Князь Кий. Дорога на Тмутаракань - страница 16
– Только гостей, Лыбедько!.. Передаём их на твоё попечение – устрой всё как следует!.. – указал на измождённых уличей. Тут же добавил: – Покличь поскорее волхва Ракшу – пускай придёт: раненого привезли!
Лыбедь кивнула ему, а всем поклонилась и убежала.
К сыновьям и тем, кто с ними прибыл, подошёл старейшина. Его встревоженный взгляд задержался на незнакомых женщинах и отроке, едва стоящих на ногах от усталости, потом на взмыленных конях, на диковатом гунне со связанными за спиной руками. Вдруг он увидел измученное лицо, что выглянуло из походных носилок.
– Князь Добромир? Откуда? Какими судьбами? – Но заметив, что тот едва шевелит губами, обернулся к Кию: – Что с ним?
– Гунны разгромили уличей, отче.
Тур содрогнулся.
– О милостивые боги!.. Не может этого быть!
– Но это так, отче. – Кий пожал плечами. – Не прошло и недели, как это случилось. Почти вся дружина князя Добромира погибла. К счастью, княгиня, княжна и княжич спаслись.
– Что же дальше задумали гунны?
– Только богам это ведомо… Князь Добромир думает, что каган Эрнак хочет восстановить такую державу гуннов, какой она была при Аттиле. Из Мезии[13] он перебрался на левый берег Дуная, и, чтобы соединиться с родственными акацырами, кочующими вдоль моря, Эрнак сначала напал на уличей, которые стояли на его пути. А если две орды гуннов объединятся, то…
– Пойдут на нас?
– Наверно. Разве найдётся, кто сможет им помешать?
– Да… некому, – задумчиво произнёс Тур. – Тиверцы, если ещё не разбиты, сами в страхе великом, как бы Эрнак на них не пошёл.
– Лазутчики гуннов вскорости могут появиться здесь и разнюхать, что мы к отпору не готовы… Не повелишь ли, отче, поехать к князю Божедару и отвезти ему пленника? Пусть расспросит его…

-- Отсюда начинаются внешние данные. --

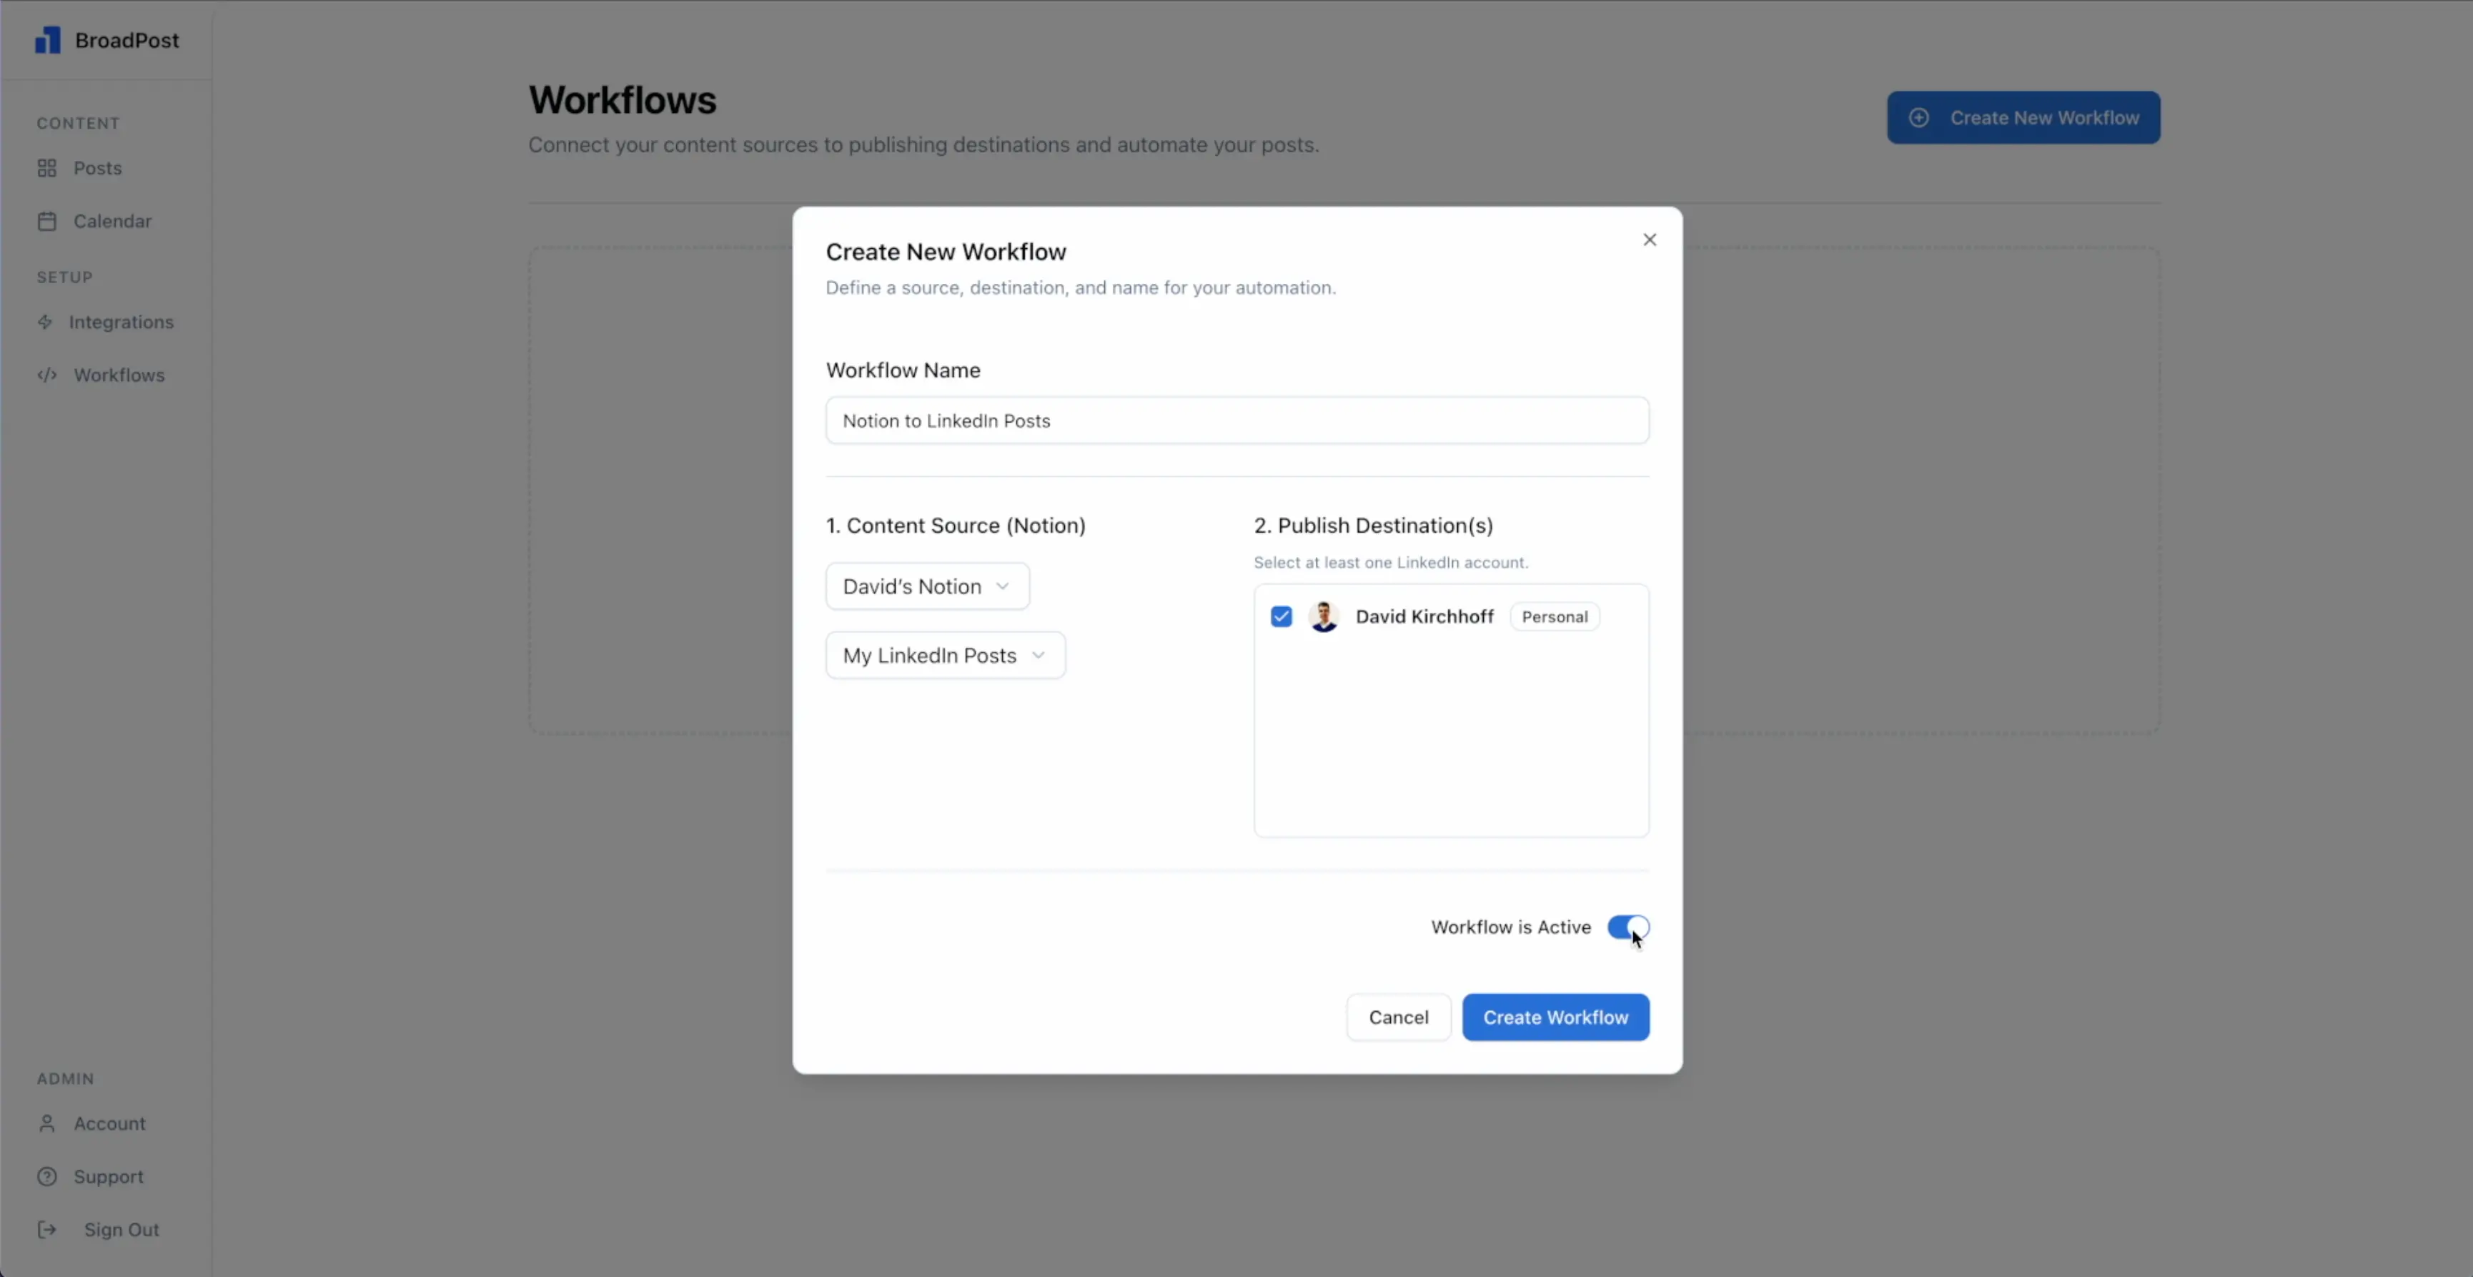Viewport: 2473px width, 1277px height.
Task: Switch to the Calendar section
Action: pyautogui.click(x=111, y=221)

– Ты разумно говоришь, Кий. Отправим гунна к князю Божедару… И гонцов пошлём по всем родам полянским – пусть предупредят об опасности!
– Хорошо, отче, – поклонился Кий.
– Ну а теперь – несите князя Добромира в хижину. Да осторожно! Чтоб не повредить ему…
Волхв Ракша снял с плеча кожаную торбу, положил её на лавку, в ногах князя Добромира, и обвёл суровым взглядом пёструю толпу, заполнившую половину жилища. Густые седые волосы, перевязанные через лоб ремешком, спадали ему на плечи и на спину, пучком торчали на макушке.
Всем стало не по себе. Никому не хотелось встретиться с пронизывающим взглядом старика. Кто его знает, что у него на уме?
Передние попятились, оттесняя тех, кто стоял у порога. Кто-то наступил соседу на ногу, кто-то кого-то толкнул. Послышались приглушенные охи и ахи.
– Идите отсюда прочь, чада! – загудел сердито старик и замахал на людей руками. – Пусть останутся только Тур, Кий, княгиня да ещё Лыбедь!
Толпа заколыхалась. Родовичи начали поспешно выходить наружу. Одна Цветанка несмело шагнула к волхву.
– Деда, а мне повелите остаться? Это мой отец, – и нежно взглянула на раненого.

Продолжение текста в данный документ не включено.